Python implementation of John Walker's ent program.

Primary LanguagePythonMIT LicenseMIT

ENT in Python

Date: 2017-02-18
Author: Roland Smith


This is a partial Python port of the ent program by John "Random" Walker. My motivation for doing this is basically as a learning experience about randomness and algorithms.

It started out as a straight translation. But over time I replaced some of the algorithms by more Pythonic ones. The latest refactoring was to use numpy for handling the data. The fact that operators on numpy arrays act by element makes the algorithms simpler and more elegant.

A version that not requires numpy is contained in ent_without_numpy.py. It gives the same output, but is a lot slower.

Development is done on Python 3.9+.


Implemented are the calculation of:

  • entropy.
  • optimum compression,
  • arithmetic mean,
  • χ² distribution,
  • Monte Carlo value for π and
  • serial correlation coefficient.

The output format is slightly different.

> python3 ent.py test/random.dat
- Entropy is 7.999982 bits per byte.
- χ² distribution for 10485760 samples is 259.03, and randomly
  would exceed this value 41.80 percent of the times.
  According to the χ² test, this sequence looks random.
- Arithmetic mean value of data bytes is 127.5116 (random = 127.5).
- Monte Carlo value for π is 3.139877754 (error 0.05 %).
- Serial correlation coefficient is -0.000296 (totally uncorrelated = 0.0).

Next to normal text output, terse output is also implemented.

> python3 ent.py -t test/random.dat

The following will not be implemented;

  • handling input as bits,
  • printing occurrence counts,
  • folding upper/lowercase.


This repository contains different versions of ent:

  • ent.py uses numpy. This is the original and currently the fastest version. On my machine, it runs within 0.4 second on test/random.dat.
  • ent_without_numpy.py only uses modules from the standard library. This is approximately a factor of 9.5 slower than the numpy version.
  • A Makefile is provided that compiled ent_without_numpy.py with cython. (written for CPython 3.9 on UNIX) This is approximately 7× slower than the numpy version.
  • ent_decimal.py used Decimal numbers. Approximately 38× slower than the numpy version.


This program comes with a test suite, which requires py.test. To run the tests, use the command:

py.test -v test/*.py

Example output:

========================================== test session starts ==========================================
platform freebsd13 - Python 3.9.16, pytest-7.1.3, pluggy-1.0.0 - /usr/local/bin/python3.9
cachedir: .pytest_cache
rootdir: /zstorage/home/rsmith/src/progs/ent
plugins: pylama-7.7.1, black-0.3.12
collected 12 items

test/test-numpy.py::test_size PASSED                                                              [  8%]
test/test-numpy.py::test_mean PASSED                                                              [ 16%]
test/test-numpy.py::test_entropy PASSED                                                           [ 25%]
test/test-numpy.py::test_chisquare PASSED                                                         [ 33%]
test/test-numpy.py::test_correlation PASSED                                                       [ 41%]
test/test-numpy.py::test_mc PASSED                                                                [ 50%]
test/test-without-numpy.py::test_size PASSED                                                      [ 58%]
test/test-without-numpy.py::test_mean PASSED                                                      [ 66%]
test/test-without-numpy.py::test_entropy PASSED                                                   [ 75%]
test/test-without-numpy.py::test_chisquare PASSED                                                 [ 83%]
test/test-without-numpy.py::test_correlation PASSED                                               [ 91%]
test/test-without-numpy.py::test_mc PASSED                                                        [100%]

========================================== 12 passed in 7.87s ===========================================

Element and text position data

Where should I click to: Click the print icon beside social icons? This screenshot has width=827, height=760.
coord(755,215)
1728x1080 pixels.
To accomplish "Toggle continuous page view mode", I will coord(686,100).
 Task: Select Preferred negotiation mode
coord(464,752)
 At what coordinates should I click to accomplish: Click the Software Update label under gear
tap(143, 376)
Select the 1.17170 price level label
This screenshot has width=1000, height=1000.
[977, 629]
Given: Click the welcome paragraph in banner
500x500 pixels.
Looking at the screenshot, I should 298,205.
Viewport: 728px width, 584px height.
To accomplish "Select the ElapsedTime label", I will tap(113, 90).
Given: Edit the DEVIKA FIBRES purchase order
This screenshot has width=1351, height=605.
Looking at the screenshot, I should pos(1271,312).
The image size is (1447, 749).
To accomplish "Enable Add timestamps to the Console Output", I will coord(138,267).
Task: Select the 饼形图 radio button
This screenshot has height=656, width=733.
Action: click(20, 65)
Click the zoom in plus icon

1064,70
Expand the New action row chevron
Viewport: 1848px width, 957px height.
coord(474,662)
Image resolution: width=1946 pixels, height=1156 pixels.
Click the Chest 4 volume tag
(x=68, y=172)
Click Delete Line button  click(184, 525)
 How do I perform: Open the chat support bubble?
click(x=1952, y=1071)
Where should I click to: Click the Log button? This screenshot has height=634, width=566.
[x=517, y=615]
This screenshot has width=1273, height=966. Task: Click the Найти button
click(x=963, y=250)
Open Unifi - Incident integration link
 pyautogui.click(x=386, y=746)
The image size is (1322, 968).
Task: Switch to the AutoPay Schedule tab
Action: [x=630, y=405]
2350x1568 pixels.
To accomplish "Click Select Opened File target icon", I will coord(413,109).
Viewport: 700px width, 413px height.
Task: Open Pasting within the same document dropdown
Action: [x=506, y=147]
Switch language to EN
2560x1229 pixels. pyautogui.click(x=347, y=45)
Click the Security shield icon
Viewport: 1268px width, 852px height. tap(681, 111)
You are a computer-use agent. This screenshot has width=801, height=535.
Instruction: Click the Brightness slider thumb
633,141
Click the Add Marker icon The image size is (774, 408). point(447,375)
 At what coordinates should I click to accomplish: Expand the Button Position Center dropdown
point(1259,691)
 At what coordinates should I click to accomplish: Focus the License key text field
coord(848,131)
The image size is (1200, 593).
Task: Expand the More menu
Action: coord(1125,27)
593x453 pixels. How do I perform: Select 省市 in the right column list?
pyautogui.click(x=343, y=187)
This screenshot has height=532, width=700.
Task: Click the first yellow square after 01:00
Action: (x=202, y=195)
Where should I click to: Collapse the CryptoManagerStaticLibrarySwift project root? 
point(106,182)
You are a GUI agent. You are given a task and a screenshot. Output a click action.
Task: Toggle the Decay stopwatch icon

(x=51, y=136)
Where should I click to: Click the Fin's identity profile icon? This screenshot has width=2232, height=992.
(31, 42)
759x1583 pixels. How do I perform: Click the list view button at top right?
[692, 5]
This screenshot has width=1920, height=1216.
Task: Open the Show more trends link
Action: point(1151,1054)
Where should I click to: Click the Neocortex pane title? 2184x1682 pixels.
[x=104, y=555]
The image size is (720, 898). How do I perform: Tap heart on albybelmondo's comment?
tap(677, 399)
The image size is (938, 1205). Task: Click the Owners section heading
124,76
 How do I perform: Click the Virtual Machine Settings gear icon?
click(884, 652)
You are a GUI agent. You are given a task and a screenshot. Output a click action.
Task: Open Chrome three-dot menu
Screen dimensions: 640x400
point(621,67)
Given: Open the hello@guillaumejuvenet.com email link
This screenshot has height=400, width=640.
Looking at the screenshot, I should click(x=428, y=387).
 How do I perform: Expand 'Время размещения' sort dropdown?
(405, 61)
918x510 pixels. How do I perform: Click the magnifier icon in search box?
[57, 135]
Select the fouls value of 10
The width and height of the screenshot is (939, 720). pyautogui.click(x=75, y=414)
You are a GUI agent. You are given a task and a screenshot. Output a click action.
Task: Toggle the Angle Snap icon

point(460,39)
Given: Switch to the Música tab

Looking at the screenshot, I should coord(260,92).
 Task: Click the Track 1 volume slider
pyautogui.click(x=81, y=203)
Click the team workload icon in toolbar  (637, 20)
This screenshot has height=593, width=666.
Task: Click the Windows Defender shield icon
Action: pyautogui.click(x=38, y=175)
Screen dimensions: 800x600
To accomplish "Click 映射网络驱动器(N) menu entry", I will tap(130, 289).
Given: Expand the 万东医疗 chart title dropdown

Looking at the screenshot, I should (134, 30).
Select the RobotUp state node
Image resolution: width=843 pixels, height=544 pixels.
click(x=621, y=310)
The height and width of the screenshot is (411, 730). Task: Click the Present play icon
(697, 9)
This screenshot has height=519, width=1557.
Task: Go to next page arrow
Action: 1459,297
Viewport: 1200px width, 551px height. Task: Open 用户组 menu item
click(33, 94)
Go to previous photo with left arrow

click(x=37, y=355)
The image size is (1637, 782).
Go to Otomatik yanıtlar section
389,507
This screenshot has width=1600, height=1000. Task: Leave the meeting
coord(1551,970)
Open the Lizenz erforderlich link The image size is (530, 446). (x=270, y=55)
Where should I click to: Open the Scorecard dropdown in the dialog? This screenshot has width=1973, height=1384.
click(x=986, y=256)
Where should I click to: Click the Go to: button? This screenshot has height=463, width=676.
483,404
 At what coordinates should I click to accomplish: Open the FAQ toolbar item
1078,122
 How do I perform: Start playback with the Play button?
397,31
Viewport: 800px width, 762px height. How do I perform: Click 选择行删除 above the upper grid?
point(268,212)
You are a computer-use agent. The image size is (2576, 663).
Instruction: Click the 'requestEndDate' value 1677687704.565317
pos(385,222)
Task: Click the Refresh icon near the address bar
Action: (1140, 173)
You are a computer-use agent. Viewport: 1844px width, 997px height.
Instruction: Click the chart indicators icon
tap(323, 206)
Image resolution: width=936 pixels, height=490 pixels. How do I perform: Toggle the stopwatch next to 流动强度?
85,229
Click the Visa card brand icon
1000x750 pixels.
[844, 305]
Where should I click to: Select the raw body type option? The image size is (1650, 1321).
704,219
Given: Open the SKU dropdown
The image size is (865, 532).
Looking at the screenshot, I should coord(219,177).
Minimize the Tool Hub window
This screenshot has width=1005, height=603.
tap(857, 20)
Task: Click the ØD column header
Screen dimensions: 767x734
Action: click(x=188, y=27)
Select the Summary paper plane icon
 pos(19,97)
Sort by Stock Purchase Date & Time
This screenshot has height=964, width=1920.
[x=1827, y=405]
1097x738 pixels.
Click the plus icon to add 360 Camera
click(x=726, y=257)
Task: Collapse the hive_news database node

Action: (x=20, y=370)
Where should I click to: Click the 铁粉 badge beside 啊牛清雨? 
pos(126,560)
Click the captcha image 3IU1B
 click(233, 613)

STATED PROBLEM:
From the page on the Python port of ent, list every calculation it says has been implemented.

REPLY TO THE TASK:
- Entropy
- Optimum compression
- Arithmetic mean
- χ² distribution
- Monte Carlo value for π
- Serial correlation coefficient